DIRECTIONS — Swap "computer-use agent" for "GUI agent" everywhere in the material below. Leave every other character as it is.

--- Start of TASK INPUTS ---

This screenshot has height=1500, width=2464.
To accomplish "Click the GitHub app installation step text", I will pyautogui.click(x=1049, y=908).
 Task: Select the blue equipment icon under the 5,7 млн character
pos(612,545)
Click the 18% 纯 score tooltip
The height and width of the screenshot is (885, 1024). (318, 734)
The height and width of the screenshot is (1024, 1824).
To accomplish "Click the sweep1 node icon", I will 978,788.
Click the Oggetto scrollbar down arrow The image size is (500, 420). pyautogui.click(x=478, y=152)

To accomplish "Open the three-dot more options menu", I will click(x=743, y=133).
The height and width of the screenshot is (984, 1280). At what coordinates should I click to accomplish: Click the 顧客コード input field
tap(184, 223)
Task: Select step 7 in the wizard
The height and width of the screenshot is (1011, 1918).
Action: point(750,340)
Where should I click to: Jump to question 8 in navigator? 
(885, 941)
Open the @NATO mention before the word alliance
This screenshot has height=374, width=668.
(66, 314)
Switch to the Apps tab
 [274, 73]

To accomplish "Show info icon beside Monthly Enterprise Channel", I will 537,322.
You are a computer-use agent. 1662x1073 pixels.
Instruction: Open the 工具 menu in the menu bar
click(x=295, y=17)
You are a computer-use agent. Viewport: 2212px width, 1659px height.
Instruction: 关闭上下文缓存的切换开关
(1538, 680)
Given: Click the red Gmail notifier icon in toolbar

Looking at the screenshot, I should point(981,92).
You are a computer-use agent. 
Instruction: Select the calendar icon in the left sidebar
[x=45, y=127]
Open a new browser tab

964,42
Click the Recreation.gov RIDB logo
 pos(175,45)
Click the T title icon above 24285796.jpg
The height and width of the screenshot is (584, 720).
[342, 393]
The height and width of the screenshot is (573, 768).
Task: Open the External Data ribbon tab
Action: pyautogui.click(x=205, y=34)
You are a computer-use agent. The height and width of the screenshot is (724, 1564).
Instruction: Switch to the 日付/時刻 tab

--- End of TASK INPUTS ---

TASK SOLUTION —
This screenshot has height=1500, width=2464.
To accomplish "Click the GitHub app installation step text", I will pyautogui.click(x=1049, y=908).
 Task: Select the blue equipment icon under the 5,7 млн character
pos(612,545)
Click the 18% 纯 score tooltip
The height and width of the screenshot is (885, 1024). (318, 734)
The height and width of the screenshot is (1024, 1824).
To accomplish "Click the sweep1 node icon", I will 978,788.
Click the Oggetto scrollbar down arrow The image size is (500, 420). pyautogui.click(x=478, y=152)

To accomplish "Open the three-dot more options menu", I will click(x=743, y=133).
The height and width of the screenshot is (984, 1280). At what coordinates should I click to accomplish: Click the 顧客コード input field
tap(184, 223)
Task: Select step 7 in the wizard
The height and width of the screenshot is (1011, 1918).
Action: point(750,340)
Where should I click to: Jump to question 8 in navigator? 
(885, 941)
Open the @NATO mention before the word alliance
This screenshot has height=374, width=668.
(66, 314)
Switch to the Apps tab
 [274, 73]

To accomplish "Show info icon beside Monthly Enterprise Channel", I will 537,322.
You are a GUI agent. 1662x1073 pixels.
Instruction: Open the 工具 menu in the menu bar
click(x=295, y=17)
You are a GUI agent. Viewport: 2212px width, 1659px height.
Instruction: 关闭上下文缓存的切换开关
(1538, 680)
Given: Click the red Gmail notifier icon in toolbar

Looking at the screenshot, I should point(981,92).
You are a GUI agent. 
Instruction: Select the calendar icon in the left sidebar
[x=45, y=127]
Open a new browser tab

964,42
Click the Recreation.gov RIDB logo
 pos(175,45)
Click the T title icon above 24285796.jpg
The height and width of the screenshot is (584, 720).
[342, 393]
The height and width of the screenshot is (573, 768).
Task: Open the External Data ribbon tab
Action: pyautogui.click(x=205, y=34)
You are a GUI agent. The height and width of the screenshot is (724, 1564).
Instruction: Switch to the 日付/時刻 tab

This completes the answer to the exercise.